Document extract:
------
Russell Brand “exemplifies” the problems of our culture

Brand in 2014. Dan Kitwood/Getty

“I think I’m worse than normal people,” said Russell Brand in October 2014. At the time, says Will Lloyd in The Times, the comedian was “selling himself as a revolutionary”, advocating in vague terms for eradicating the nation state and overturning “corporate tyranny, ecological irresponsibility and economic inequality”. Soon after, he ranked fourth in Prospect magazine’s list of the “world’s 50 most influential thinkers”, ahead of German philosopher Jürgen Habermas and Indian author Arundhati Roy. By May 2015, Ed Miliband was seeking his endorsement in that year’s general election. Joined onstage by leftie columnist Owen Jones, Brand mostly discussed himself: “I want attention. I want women. I want drugs. I want food. I want, I want, I want. I exemplify the problems of our culture… I’m a viciously authoritative, controlling man.”

Today, Brand hawks his anti-establishment shtick directly to more than six million YouTube subscribers. His online cheerleaders include Jordan Peterson, Elon Musk and Laurence Fox. In his video denying the allegations, he asked: “Is there another agenda at play?” This is classic Brand. You either question everything or you are on the side of the “bankers, the big pharmaceutical companies, the warmongers”. But the 48-year-old is right about one thing. “He really does exemplify the problems of our culture.” On the same day he was accused, polling found that a third of British adults “regard the system as broken and are highly suspicious of those they hold responsible”. A similar poll in January found that 38% of the population agrees the world is “controlled by a secretive elite”. There has always been a credulous market for “nonsense solutions to non-existent problems”. What’s incredible is how large it has become, and how many are willing to lose themselves in it. “This is Russell Brand’s Britain.”
------
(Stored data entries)
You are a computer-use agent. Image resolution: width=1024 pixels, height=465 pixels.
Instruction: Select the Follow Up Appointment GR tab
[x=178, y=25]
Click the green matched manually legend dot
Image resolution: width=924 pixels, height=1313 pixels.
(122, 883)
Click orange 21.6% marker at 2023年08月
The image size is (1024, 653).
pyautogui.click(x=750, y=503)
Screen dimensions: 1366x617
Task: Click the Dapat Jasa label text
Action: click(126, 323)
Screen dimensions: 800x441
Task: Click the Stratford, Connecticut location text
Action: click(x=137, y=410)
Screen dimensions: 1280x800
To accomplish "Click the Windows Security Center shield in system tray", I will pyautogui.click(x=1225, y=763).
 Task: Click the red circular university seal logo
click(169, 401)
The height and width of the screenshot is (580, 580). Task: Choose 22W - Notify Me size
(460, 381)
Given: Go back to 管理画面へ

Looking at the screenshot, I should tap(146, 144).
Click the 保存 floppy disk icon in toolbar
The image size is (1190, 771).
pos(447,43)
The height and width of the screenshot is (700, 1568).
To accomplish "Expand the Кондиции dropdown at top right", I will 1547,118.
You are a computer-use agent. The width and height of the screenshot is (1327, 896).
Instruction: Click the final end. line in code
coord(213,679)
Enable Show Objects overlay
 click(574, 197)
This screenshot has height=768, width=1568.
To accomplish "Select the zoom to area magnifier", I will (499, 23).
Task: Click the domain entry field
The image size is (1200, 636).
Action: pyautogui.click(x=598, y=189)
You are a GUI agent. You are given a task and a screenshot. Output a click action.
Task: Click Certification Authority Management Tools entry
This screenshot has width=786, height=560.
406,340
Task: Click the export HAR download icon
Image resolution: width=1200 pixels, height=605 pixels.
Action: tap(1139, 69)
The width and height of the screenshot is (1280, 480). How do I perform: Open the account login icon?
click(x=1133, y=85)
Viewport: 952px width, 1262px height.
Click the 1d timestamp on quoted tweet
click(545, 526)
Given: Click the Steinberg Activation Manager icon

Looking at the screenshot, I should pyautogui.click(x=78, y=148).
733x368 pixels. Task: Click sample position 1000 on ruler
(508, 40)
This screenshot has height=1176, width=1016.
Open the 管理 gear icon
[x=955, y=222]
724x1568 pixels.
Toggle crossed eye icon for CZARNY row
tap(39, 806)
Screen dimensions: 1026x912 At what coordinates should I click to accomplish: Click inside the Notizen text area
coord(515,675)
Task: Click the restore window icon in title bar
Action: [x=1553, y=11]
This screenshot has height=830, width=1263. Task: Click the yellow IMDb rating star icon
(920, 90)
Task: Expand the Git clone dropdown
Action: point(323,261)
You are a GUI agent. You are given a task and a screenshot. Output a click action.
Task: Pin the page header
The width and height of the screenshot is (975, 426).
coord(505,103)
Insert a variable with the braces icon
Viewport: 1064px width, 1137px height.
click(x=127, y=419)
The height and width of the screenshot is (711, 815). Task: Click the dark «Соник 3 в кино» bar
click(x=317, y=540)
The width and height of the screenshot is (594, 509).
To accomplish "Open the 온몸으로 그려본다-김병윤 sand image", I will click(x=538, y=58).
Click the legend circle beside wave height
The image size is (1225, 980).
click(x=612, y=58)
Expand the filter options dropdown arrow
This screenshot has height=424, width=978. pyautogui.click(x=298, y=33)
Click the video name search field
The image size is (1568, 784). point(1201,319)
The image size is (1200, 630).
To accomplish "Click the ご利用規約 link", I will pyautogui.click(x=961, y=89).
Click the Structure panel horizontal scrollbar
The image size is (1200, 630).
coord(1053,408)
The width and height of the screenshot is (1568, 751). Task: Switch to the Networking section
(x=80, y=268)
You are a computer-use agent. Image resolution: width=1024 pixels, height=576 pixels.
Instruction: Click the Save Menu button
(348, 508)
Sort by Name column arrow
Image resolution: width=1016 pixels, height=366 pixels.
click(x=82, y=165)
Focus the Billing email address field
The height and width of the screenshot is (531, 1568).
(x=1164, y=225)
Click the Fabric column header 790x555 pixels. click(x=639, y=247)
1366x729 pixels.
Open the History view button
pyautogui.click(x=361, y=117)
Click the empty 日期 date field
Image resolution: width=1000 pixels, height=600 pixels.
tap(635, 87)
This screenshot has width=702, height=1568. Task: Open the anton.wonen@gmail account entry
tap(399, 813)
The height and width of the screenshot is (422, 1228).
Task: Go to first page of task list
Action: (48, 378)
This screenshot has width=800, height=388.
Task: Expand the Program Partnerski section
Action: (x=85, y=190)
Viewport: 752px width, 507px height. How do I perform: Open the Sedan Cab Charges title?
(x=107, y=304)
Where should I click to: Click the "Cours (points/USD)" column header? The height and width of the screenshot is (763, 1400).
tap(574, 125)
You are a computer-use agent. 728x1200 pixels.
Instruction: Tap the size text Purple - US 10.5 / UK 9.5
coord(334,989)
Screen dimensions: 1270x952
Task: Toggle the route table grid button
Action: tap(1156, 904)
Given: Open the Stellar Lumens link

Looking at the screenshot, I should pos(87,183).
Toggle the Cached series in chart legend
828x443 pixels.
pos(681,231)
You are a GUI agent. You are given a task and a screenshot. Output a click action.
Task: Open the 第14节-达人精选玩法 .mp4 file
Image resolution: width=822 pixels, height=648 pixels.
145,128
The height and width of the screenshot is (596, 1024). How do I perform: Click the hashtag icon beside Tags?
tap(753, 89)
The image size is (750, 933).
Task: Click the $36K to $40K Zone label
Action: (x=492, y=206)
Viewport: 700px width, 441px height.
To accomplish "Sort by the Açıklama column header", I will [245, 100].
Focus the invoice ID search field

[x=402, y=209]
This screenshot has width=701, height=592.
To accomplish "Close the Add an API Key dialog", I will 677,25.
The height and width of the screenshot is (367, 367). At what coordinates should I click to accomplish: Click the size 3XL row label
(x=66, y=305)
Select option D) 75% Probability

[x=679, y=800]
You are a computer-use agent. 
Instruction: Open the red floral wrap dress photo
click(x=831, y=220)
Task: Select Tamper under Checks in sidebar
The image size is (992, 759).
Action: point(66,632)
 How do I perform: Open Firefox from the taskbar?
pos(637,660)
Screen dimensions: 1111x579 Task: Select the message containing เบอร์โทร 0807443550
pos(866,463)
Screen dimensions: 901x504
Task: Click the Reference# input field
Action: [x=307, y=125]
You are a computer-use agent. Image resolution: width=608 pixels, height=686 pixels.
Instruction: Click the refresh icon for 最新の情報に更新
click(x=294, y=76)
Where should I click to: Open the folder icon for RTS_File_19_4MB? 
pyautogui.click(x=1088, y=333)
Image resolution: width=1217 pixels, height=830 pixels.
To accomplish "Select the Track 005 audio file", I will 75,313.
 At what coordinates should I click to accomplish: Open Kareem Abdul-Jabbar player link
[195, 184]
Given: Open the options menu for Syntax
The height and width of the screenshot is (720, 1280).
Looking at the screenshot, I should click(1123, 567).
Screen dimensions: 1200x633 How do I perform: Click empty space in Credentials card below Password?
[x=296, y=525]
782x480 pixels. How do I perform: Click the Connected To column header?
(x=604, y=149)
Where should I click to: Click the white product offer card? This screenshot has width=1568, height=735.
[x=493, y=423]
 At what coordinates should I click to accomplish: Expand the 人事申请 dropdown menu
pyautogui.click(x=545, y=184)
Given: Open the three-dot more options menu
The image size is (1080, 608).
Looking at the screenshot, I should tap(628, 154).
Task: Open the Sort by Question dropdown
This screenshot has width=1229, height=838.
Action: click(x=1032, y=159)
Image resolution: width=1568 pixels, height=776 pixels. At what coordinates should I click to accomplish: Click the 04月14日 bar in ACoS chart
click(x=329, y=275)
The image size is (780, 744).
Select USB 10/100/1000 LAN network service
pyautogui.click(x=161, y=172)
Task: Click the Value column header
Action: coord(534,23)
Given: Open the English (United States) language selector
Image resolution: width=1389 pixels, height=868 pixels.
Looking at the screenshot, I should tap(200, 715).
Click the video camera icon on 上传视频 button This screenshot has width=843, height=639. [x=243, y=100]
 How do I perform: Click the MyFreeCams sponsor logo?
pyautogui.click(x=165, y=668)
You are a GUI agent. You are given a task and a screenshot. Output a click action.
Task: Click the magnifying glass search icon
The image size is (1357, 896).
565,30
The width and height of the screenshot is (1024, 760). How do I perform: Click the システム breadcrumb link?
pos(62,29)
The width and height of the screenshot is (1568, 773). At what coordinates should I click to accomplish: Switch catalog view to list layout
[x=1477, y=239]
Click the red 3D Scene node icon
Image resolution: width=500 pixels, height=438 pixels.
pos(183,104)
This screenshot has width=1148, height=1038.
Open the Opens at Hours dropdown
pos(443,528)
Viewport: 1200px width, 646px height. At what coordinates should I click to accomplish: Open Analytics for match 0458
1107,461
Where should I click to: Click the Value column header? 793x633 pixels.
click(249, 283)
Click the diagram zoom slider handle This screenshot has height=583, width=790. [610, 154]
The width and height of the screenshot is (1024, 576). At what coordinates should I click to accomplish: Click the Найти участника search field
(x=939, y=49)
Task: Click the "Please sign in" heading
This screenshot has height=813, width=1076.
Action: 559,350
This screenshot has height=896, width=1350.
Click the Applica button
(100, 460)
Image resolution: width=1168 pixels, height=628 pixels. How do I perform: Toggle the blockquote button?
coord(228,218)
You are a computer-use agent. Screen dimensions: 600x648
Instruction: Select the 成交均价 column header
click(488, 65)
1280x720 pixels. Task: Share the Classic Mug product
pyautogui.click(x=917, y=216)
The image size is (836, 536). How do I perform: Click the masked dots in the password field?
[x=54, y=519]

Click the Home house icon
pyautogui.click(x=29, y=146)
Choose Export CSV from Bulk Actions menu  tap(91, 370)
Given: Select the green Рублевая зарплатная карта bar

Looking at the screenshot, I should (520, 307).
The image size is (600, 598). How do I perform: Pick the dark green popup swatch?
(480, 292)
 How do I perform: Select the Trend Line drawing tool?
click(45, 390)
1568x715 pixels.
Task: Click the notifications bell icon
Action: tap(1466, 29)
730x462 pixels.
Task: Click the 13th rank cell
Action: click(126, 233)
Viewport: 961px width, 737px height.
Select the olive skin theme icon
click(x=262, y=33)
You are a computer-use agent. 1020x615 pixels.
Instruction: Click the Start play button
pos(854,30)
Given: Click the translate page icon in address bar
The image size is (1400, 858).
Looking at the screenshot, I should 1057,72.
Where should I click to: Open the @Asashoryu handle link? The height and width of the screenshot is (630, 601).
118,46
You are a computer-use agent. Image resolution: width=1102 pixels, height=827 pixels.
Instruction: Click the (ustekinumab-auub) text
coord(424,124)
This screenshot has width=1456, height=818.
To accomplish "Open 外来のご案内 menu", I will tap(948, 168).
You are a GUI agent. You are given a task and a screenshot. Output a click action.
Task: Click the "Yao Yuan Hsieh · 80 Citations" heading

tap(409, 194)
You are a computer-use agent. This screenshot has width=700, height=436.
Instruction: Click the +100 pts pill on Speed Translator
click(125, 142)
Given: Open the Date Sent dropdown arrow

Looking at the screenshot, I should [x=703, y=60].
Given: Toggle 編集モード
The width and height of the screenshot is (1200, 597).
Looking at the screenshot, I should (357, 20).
------
How to complete this task:
Answer these questions about the Russell Brand article.
(a) Where did Brand rank in Prospect magazine's list of the "world's 50 most influential thinkers"?
(b) How many YouTube subscribers does Brand reach today?
(c) In the January poll, what percentage of the population agreed that the world is "controlled by a secretive elite"?

Response to this task:
(a) Fourth
(b) More than six million
(c) 38%